They suggest that what follows will acknowledge, affirm, and supplement what a reader already knows, which seems to be all I can hope for. I rarely manage so much.
In Poetry and the Body, John Vernon says, “I think I am choosing, selecting my words, but words just as often choose me.” Sometimes I feel like a medium—at my most fluent, I don’t feel I’m doing anything special, simply condensing what’s already in the air or divining what’s just under the surface. This sense of the experience leads Vernon to call poetry “a dance of words in the mouth” and to assert writing is finally “gestural,” more revealing in pattern than content…more revealing, even, than it intends.
I know how shamanistic—or loony—these statements may sound, but they arise from a concrete observation: the words writers take such pride in choosing and arranging are ultimately limited.

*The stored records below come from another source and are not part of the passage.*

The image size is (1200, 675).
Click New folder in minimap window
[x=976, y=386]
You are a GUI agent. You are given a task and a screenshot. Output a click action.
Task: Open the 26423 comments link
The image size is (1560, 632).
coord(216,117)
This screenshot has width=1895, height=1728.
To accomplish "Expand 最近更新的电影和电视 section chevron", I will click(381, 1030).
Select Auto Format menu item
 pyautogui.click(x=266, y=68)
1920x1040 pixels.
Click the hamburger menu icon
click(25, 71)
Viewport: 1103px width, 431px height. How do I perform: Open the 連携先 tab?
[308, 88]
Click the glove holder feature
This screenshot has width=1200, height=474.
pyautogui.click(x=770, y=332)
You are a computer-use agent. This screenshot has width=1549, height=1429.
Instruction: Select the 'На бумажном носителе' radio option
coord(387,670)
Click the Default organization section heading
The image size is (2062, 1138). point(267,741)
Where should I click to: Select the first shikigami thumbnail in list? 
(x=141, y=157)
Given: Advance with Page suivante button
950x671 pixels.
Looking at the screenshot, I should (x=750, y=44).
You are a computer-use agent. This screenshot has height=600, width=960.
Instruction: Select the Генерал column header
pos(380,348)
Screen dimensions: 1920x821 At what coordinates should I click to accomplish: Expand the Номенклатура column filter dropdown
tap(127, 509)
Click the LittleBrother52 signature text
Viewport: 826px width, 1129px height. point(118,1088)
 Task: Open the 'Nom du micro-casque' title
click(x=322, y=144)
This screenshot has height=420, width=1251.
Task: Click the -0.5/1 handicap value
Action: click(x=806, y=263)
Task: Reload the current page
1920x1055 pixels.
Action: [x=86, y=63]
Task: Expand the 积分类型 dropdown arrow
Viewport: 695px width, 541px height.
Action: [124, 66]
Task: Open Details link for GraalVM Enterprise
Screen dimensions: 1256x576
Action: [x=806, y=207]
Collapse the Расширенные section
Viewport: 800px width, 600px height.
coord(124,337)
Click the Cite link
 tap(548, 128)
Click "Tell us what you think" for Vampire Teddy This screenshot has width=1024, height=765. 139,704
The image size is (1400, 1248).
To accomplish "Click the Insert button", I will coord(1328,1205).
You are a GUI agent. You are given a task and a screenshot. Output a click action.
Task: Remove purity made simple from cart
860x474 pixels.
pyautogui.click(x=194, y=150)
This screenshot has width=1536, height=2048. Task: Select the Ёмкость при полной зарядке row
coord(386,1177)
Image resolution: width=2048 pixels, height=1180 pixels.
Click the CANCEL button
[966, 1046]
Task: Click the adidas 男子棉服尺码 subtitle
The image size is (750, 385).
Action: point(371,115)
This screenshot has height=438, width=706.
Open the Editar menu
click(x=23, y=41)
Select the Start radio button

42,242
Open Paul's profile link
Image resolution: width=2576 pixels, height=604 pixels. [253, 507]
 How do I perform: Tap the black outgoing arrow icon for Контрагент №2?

According to Vernon, our consciousness “wakes up” with language and, as we’ve never really known a time without it, we grow used to words’ power to organize the world, to classify and categorize and order. We forget that language also extricates us from the world. We can come to believe words are the world when they only really describe it. We seek control through language as if it could remake what it depicts.
Vernon asserts poetry exists because the world ultimately resists naming. “Language” he says, “sifts everything through its categories and types, and the world is the deposit left over when language is finished.”
While even a poem needs some measure of rationality, I’m skeptical when I know exactly what I’m doing. It sounds eyes-rolled-into-the-back-of-my-head crazy to say so, but a rhythm often occurs to me before the words. I might write a line in blankity blanks blank blanken and then substitute actual words for my place-holding nonsense. Which makes me wonder which comes first. Are the words the real placeholders, something to fit dim music I hear? I prefer not being sure. I’m not out to write nonsense, but I’d rather suit words to a feeling than the other way around. I want to be no more clever than necessary.
Vernon says, “We need poetry because names die, because objects resist their names, because the world overflows and escapes its names.”
And if you can’t name anything—for long—wouldn’t it be nice to communicate that we share that state and still try to say what we mean anyway?
In light of Vernon’s observations, acknowledging, affirming, supplementing an unnamed and unnameable world seems a good dream. Nothing is as satisfying to a poet as a nod. It declares, “You’ve said something I almost knew. You’ve made some music audible at last.”